_Saved data entries_:
════

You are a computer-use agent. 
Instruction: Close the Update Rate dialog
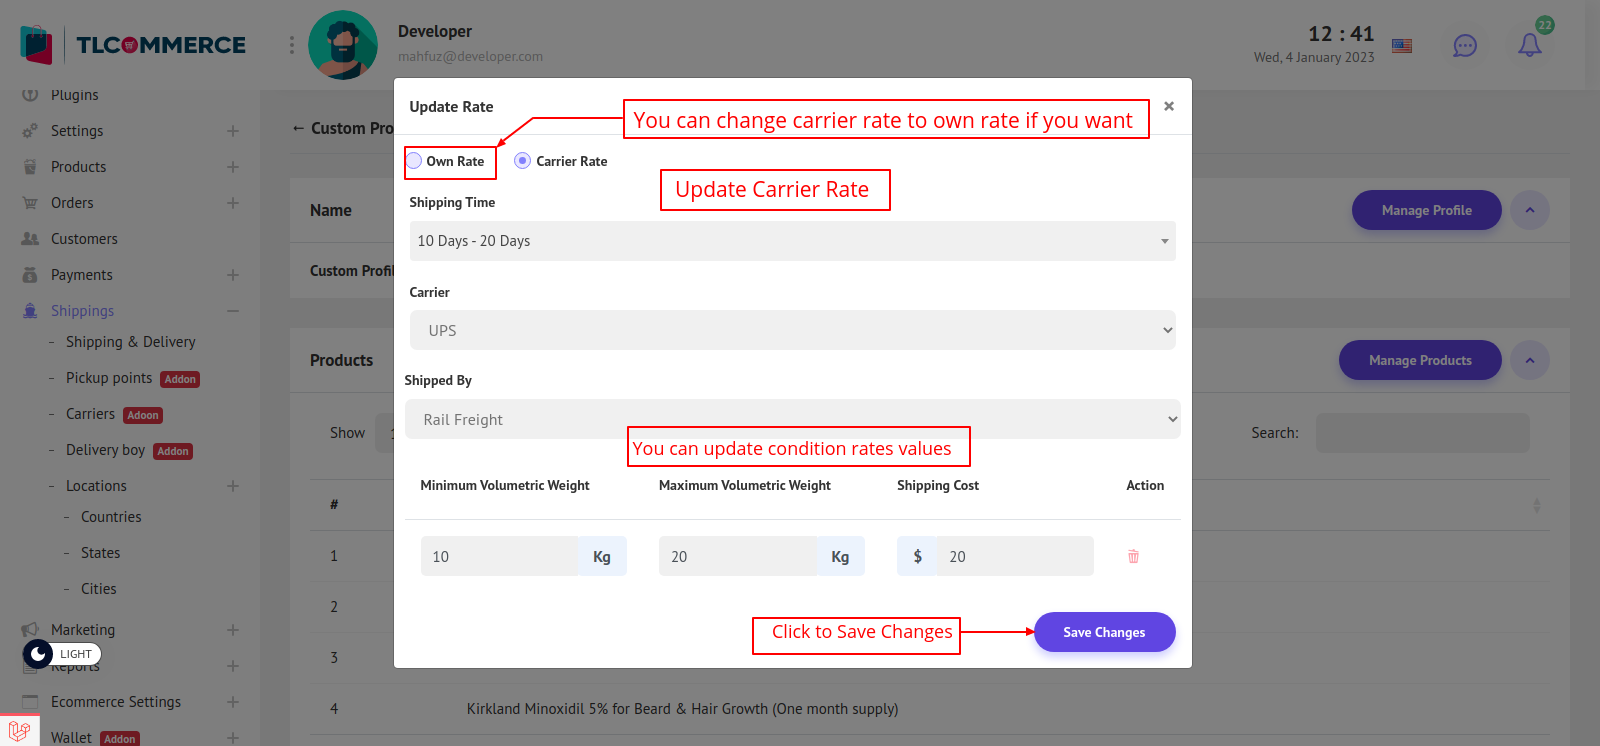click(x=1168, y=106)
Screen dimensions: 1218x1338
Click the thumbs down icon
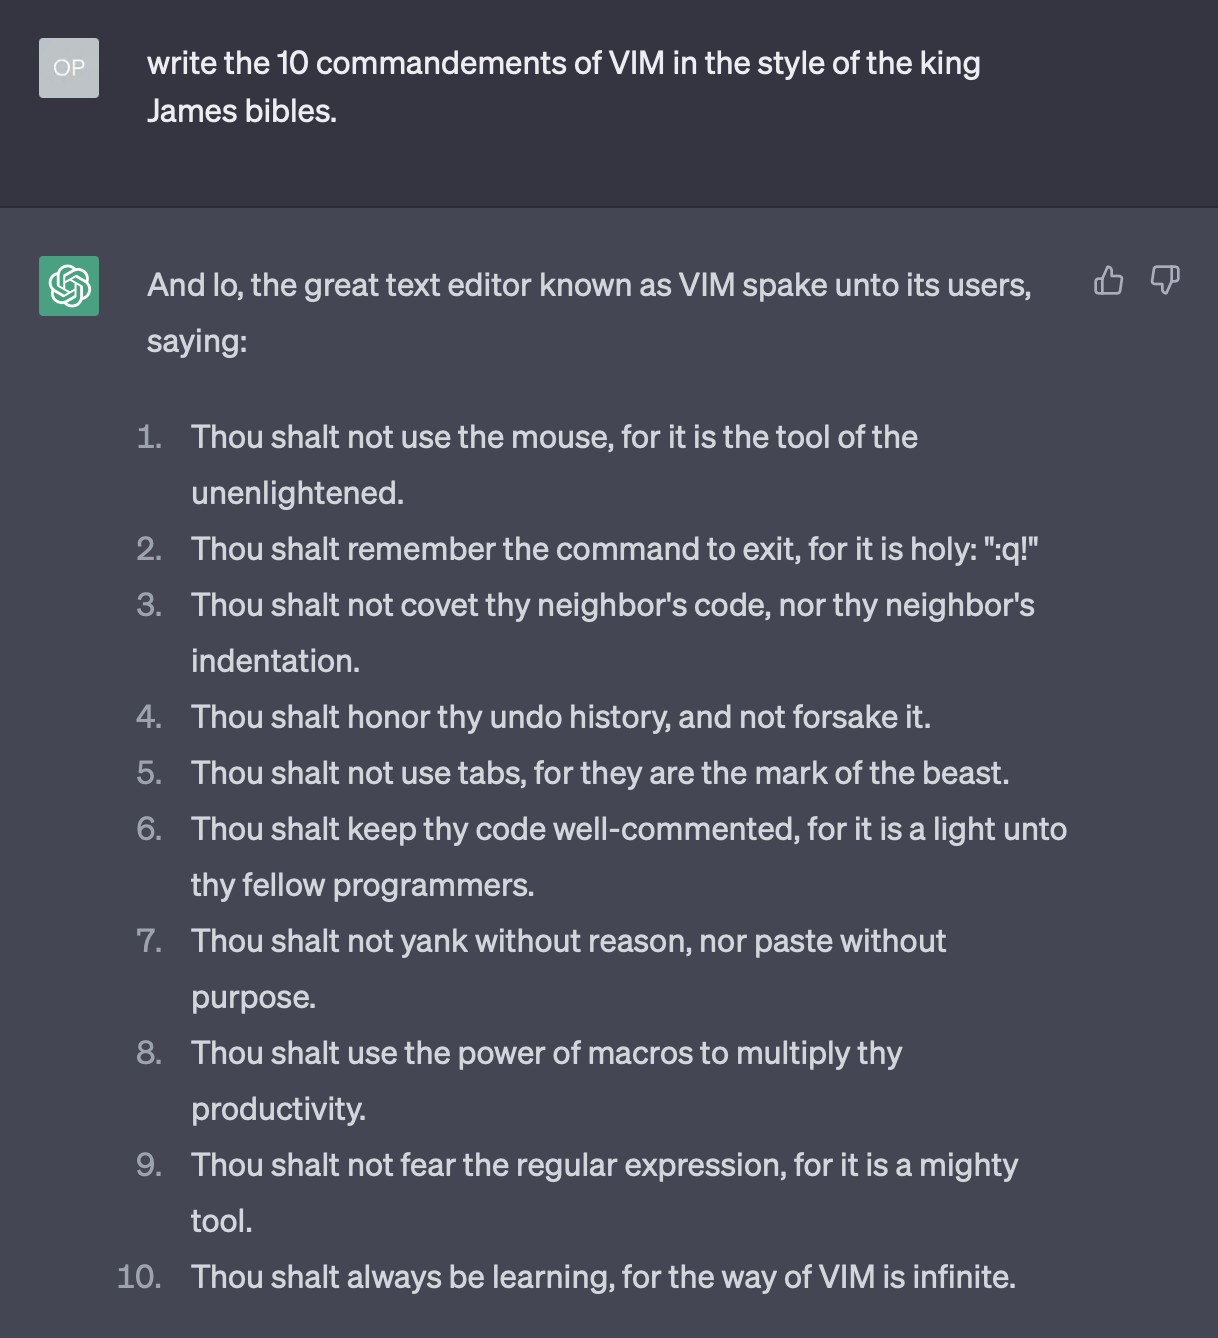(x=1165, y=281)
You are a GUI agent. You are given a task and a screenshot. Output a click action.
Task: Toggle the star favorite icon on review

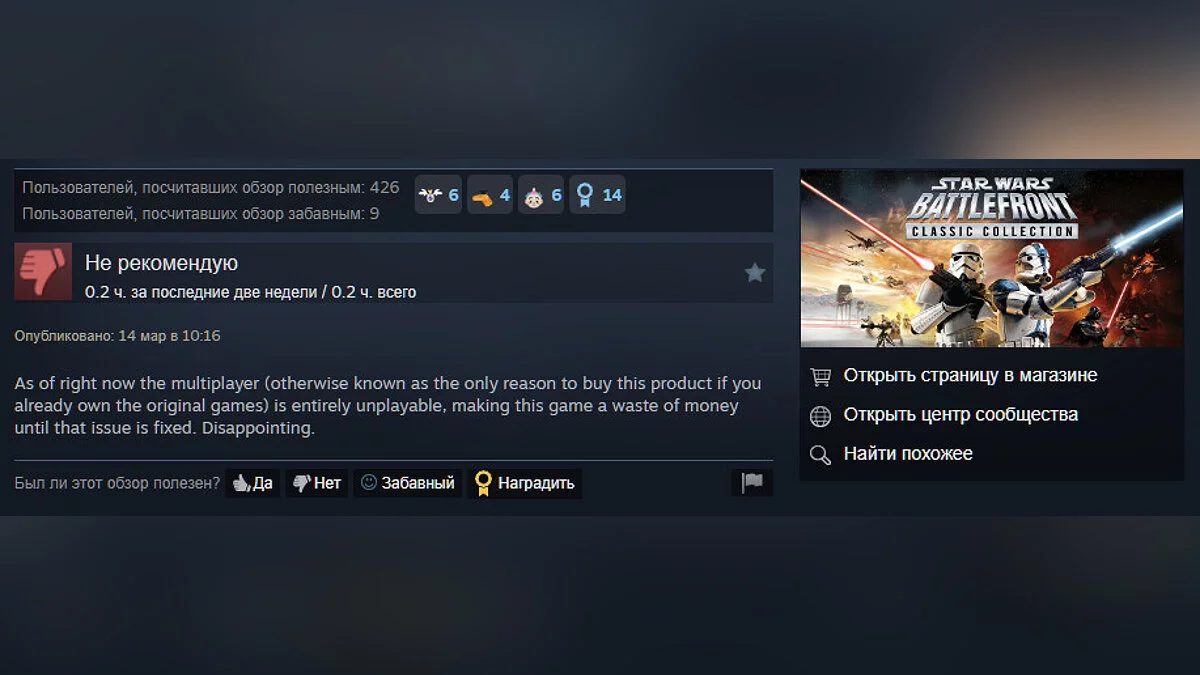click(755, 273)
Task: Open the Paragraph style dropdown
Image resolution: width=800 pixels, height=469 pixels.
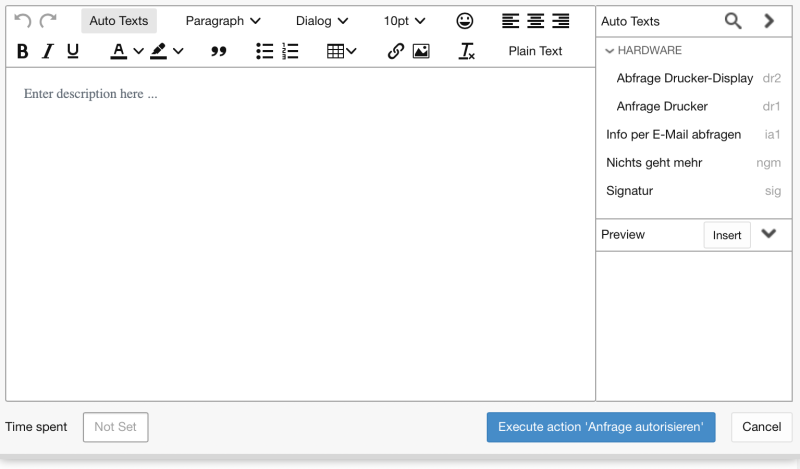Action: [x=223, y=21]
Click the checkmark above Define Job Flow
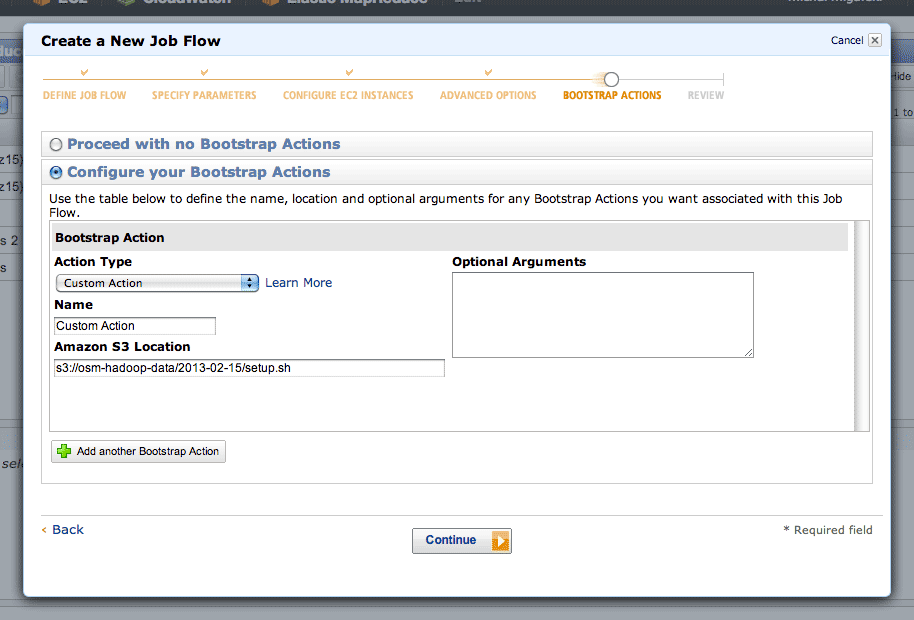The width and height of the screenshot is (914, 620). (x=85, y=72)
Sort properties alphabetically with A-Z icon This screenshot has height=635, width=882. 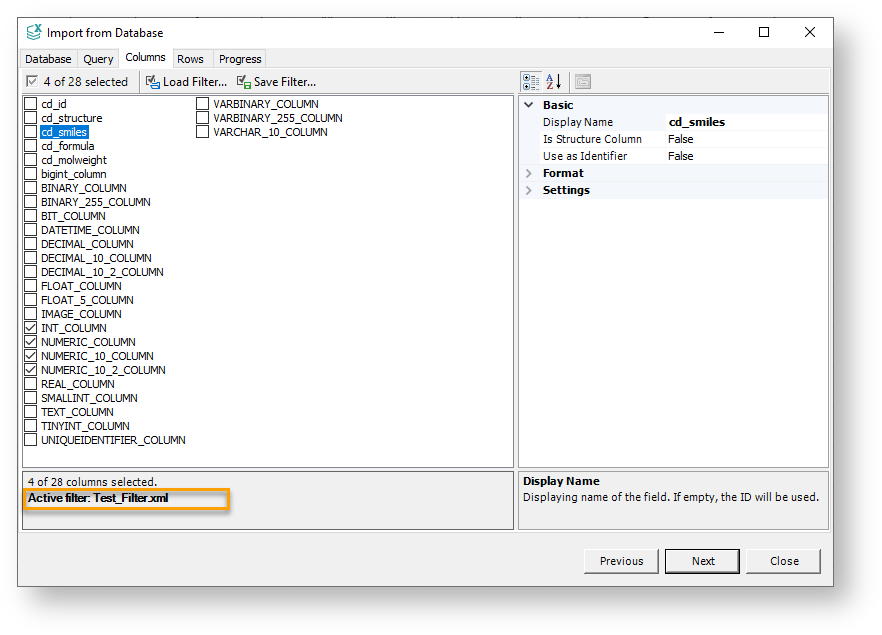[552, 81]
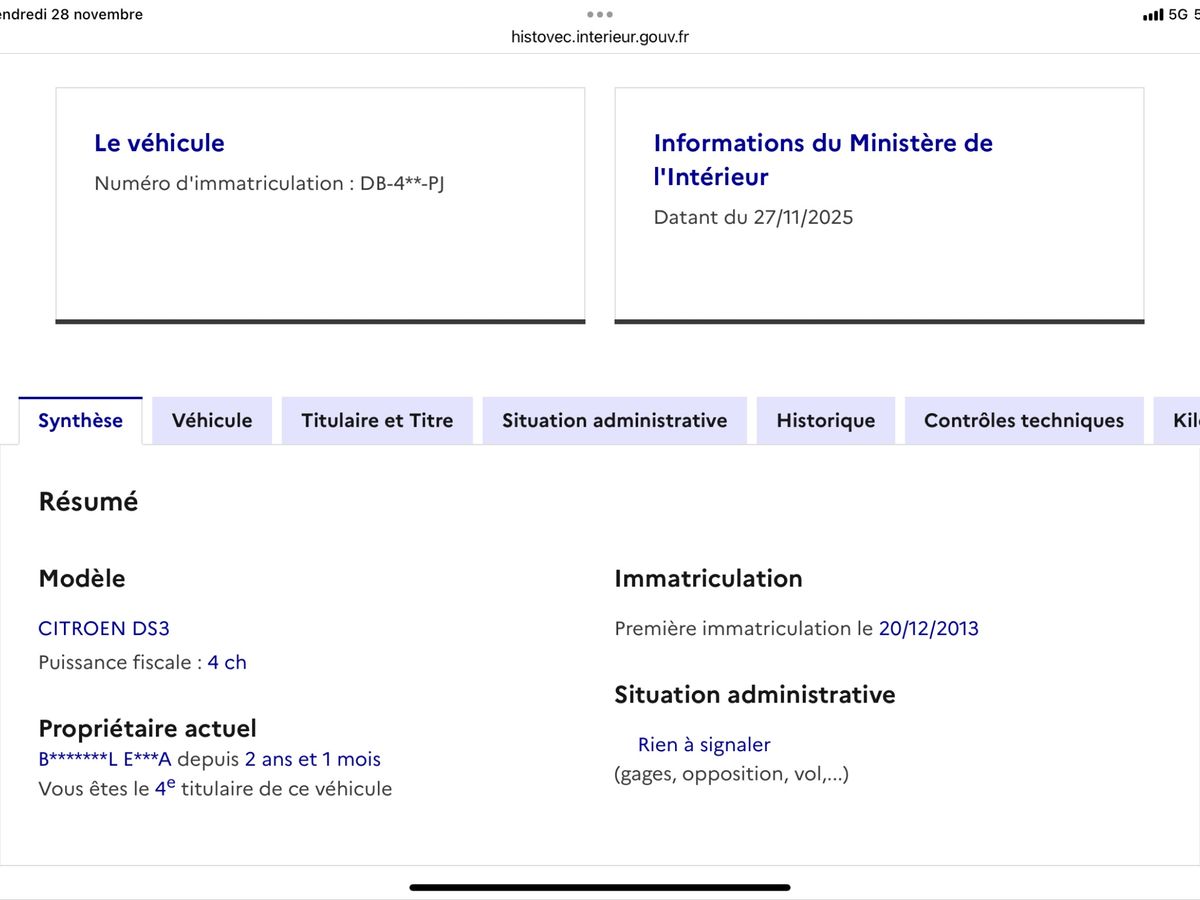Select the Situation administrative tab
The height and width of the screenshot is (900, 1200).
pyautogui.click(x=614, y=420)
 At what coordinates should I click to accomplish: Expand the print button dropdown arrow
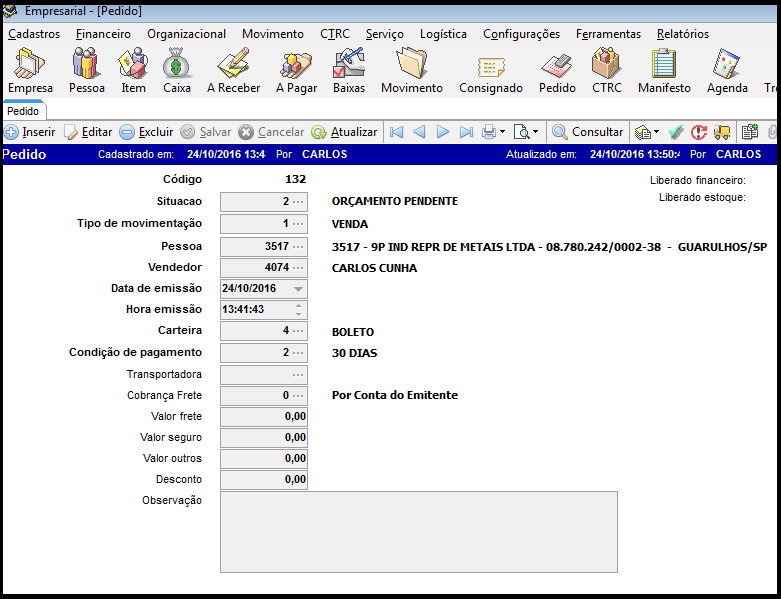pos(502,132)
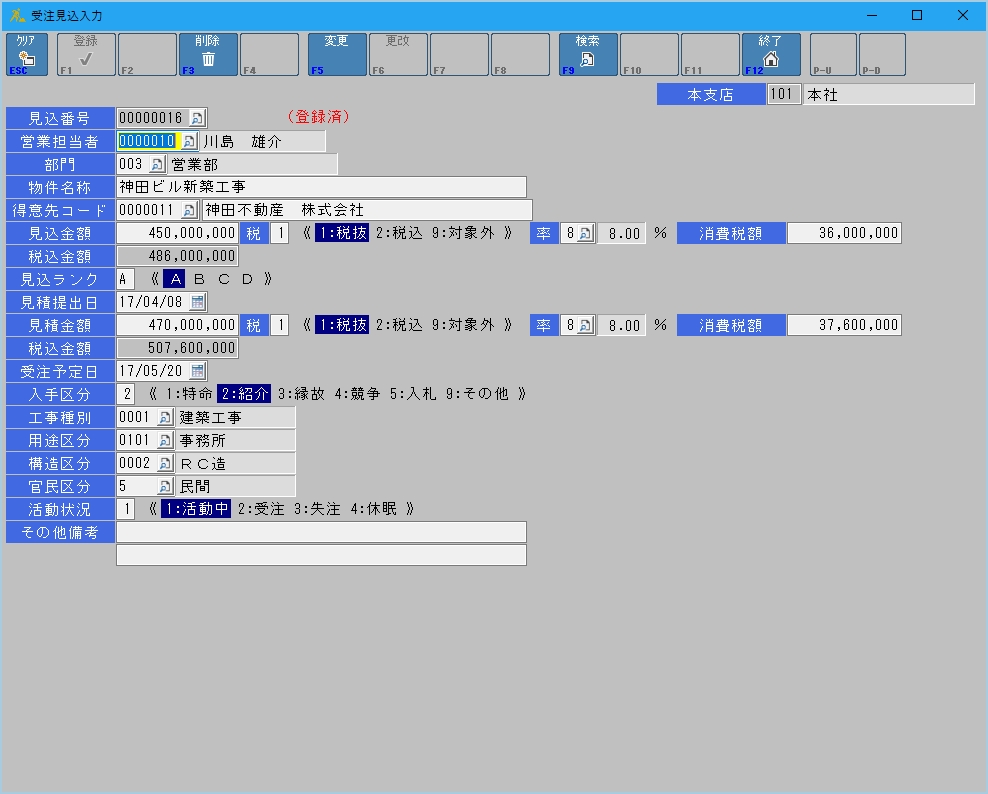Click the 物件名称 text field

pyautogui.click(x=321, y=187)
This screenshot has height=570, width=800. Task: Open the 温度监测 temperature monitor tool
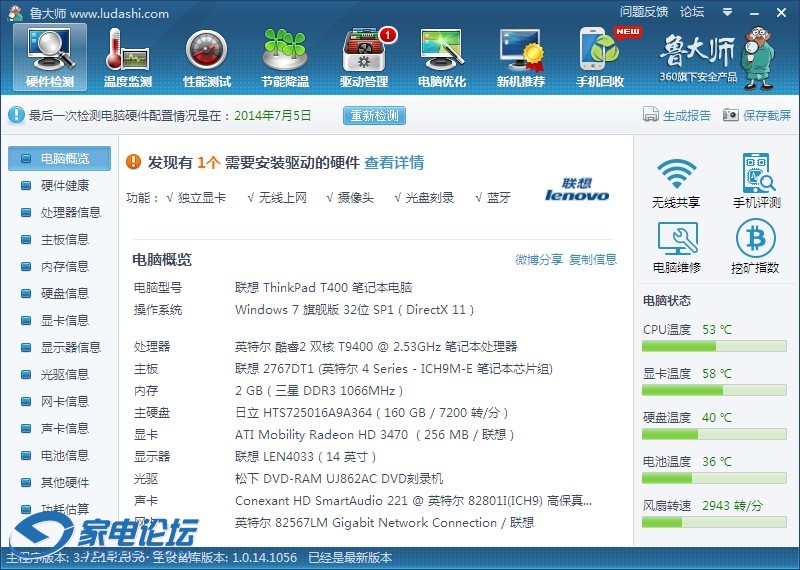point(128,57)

════

Write out, word for word, the lines running from the one containing "This screenshot has height=570, width=800." to the end of the data above; the pictures are to be left out.

_Written reply_:
This screenshot has height=570, width=800. Task: Open the 温度监测 temperature monitor tool
point(128,57)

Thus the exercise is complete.